» Artikel:
------------------------------------------------

Penyingkapan Teknologi Modern
Teknologi
modern bukanlah seni tangan (work of
craftmanship), namun suatu penyingkapan. Terkait hal ini, Borgmann menulis:
“He (Heidegger) describes the particular
mode of disclosure that is technology and, very importantly, the revealing that
modern technology constitutes”.[9] Pendeskripsian
tersebut menekankan lima istilah kunci dari filsafat teknologinya, yakni challenges (herausforden), positions
(stellen), orders (bestellen), resource (der Bestan) dan the framework (das Gestell). Kelimanya
merupakan bentuk penyingkapan dominan dalam teknologi modern.
Penyingkapan
yang dominan dari teknologi ini menuntut alam secara berlebihan. Alam dan bumi
dilihat sebagai persediaan (Bestand,
standing reserve) yang dapat diambil, disimpan, dan digunakan. Oleh
Heidegger, cara pandang seperti ini disebut sebagai Ge-stell (enframing), yakni membingkai. Sebagai penyingkapan, teknologi
muncul dalam proses membingkai, yakni suatu cara yang sistematik dalam
memandang dunia secara terbatas. Dengan membingkai, seluruh bumi dilihat
sebagai persediaan dan alam dilihat sebagai sumber energi untuk kegunaan
instrumental manusia. Dalam pembingkaian, ketidaktersembunyian disingkapkan di
mana teknologi modern menyingkapkan yang real sebagai persediaan.

------------------------------------------------

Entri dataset
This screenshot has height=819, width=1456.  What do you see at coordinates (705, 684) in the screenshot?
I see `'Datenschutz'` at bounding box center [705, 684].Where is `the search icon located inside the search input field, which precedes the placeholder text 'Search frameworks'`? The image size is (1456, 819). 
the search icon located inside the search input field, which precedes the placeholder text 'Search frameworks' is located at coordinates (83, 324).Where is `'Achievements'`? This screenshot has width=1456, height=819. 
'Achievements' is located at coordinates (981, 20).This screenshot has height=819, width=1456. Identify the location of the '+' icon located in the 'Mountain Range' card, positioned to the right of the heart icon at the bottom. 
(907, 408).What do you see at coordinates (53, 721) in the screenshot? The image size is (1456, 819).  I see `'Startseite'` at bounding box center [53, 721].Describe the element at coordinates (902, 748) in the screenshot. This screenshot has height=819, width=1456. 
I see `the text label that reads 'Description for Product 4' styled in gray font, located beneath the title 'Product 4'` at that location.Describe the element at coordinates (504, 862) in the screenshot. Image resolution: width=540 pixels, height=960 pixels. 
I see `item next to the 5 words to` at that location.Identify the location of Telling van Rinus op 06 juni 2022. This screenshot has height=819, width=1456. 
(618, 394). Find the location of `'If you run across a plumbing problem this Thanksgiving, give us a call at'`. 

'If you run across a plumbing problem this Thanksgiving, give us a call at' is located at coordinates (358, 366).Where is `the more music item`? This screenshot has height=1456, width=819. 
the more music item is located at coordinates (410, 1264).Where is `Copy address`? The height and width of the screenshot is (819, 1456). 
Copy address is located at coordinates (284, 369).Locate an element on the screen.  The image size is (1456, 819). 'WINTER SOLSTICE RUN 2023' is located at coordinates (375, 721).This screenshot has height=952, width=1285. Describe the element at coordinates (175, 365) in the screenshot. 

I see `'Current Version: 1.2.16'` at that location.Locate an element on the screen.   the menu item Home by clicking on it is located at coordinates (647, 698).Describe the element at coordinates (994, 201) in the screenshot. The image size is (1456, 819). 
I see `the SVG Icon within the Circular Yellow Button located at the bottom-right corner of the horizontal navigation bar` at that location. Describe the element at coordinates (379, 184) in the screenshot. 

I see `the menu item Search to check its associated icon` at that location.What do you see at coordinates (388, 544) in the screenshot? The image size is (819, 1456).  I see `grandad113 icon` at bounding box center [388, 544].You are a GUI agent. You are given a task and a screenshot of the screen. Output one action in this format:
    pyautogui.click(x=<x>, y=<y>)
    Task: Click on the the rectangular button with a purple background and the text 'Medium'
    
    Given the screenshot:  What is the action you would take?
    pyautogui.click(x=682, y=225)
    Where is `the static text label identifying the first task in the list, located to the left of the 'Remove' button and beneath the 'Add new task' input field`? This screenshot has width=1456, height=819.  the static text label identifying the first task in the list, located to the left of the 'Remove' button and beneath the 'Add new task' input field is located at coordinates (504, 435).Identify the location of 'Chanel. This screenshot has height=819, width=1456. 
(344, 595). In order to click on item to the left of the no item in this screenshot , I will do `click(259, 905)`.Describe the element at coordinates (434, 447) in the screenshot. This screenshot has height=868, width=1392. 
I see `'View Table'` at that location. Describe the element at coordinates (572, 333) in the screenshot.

------------------------------------------------

» Soal Latihan:
a - Tuliskan kembali bagian artikel antara "Penyingkapan Teknologi Modern" dan "dalam teknologi modern.", inklusif, dengan mengganti "lima istilah kunci" menjadi "lima konsep utama".
b - Menurut artikel, apa sebutan Heidegger bagi cara pandang yang melihat alam dan bumi sebagai persediaan?

» Pembahasan Soal:
a -
Penyingkapan Teknologi Modern
Teknologi
modern bukanlah seni tangan (work of
craftmanship), namun suatu penyingkapan. Terkait hal ini, Borgmann menulis:
“He (Heidegger) describes the particular
mode of disclosure that is technology and, very importantly, the revealing that
modern technology constitutes”.[9] Pendeskripsian
tersebut menekankan lima konsep utama dari filsafat teknologinya, yakni challenges (herausforden), positions
(stellen), orders (bestellen), resource (der Bestan) dan the framework (das Gestell). Kelimanya
merupakan bentuk penyingkapan dominan dalam teknologi modern.

b - Cara pandang itu disebut Ge-stell (enframing), yakni membingkai.